Minister: Venezuelan oil cut since November 2025

4 min read
09:35UTC

Energy Minister Vicente de la O Levy stated on 13 May that Venezuelan crude supply to Cuba has been interrupted since November 2025, four months earlier than the 18 March PDVSA carve-out previously framed as the proximate cause.

PoliticsDeveloping
Key takeaway

De la O Levy dated the Venezuelan supply cut to November 2025, predating US sanctions by two months.

Cuban Energy Minister Vicente de la O Levy told a Havana press conference on Wednesday 13 May 2026 that Venezuelan crude supply to Cuba has been interrupted since November 2025. The date sits four months upstream of the 18 March 2026 PDVSA (Petróleos de Venezuela S.A., Venezuela's state oil company) carve-out previously framed as the proximate cause of Cuba's exclusion . De la O Levy described the situation as "so acute, critical, extremely tense" and stated that Cuba produces 40,000 barrels per day domestically against demand of 90,000 to 110,000 barrels per day.

Mexican supply, he said, ended in late January 2026. The dual cut leaves Cuba dependent on Russian-origin cargo that the US sanctions architecture has progressively walled off. De la O Levy's framing hardened the language Miguel Díaz-Canel used on 4 May when the President described the Anatoly Kolodkin's 730,000-barrel cargo as running out . "Out of fuel" is now the operative public framing from the Cuban government itself.

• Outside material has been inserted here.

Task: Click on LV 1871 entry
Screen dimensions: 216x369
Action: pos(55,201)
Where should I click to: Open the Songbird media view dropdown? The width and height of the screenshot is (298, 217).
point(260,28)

If the November 2025 date holds up, the chronology of the crisis is structurally upstream of the US sanctions instruments that followed. EO 14380, the secondary-tariff fuel-pressure order, was signed on 29 January 2026, two months after the supply collapse the minister now identifies. Plausible upstream causes include PDVSA operational degradation, Cuban inability to pay in dollars, or the December 2025 Hormuz disruption pulling Chinese-owned tankers previously lifting for PDVSA-to-Cuba routes onto Asian Brent buyers at the spike price. None of these are confirmed; each implies a different durable shape for the crisis.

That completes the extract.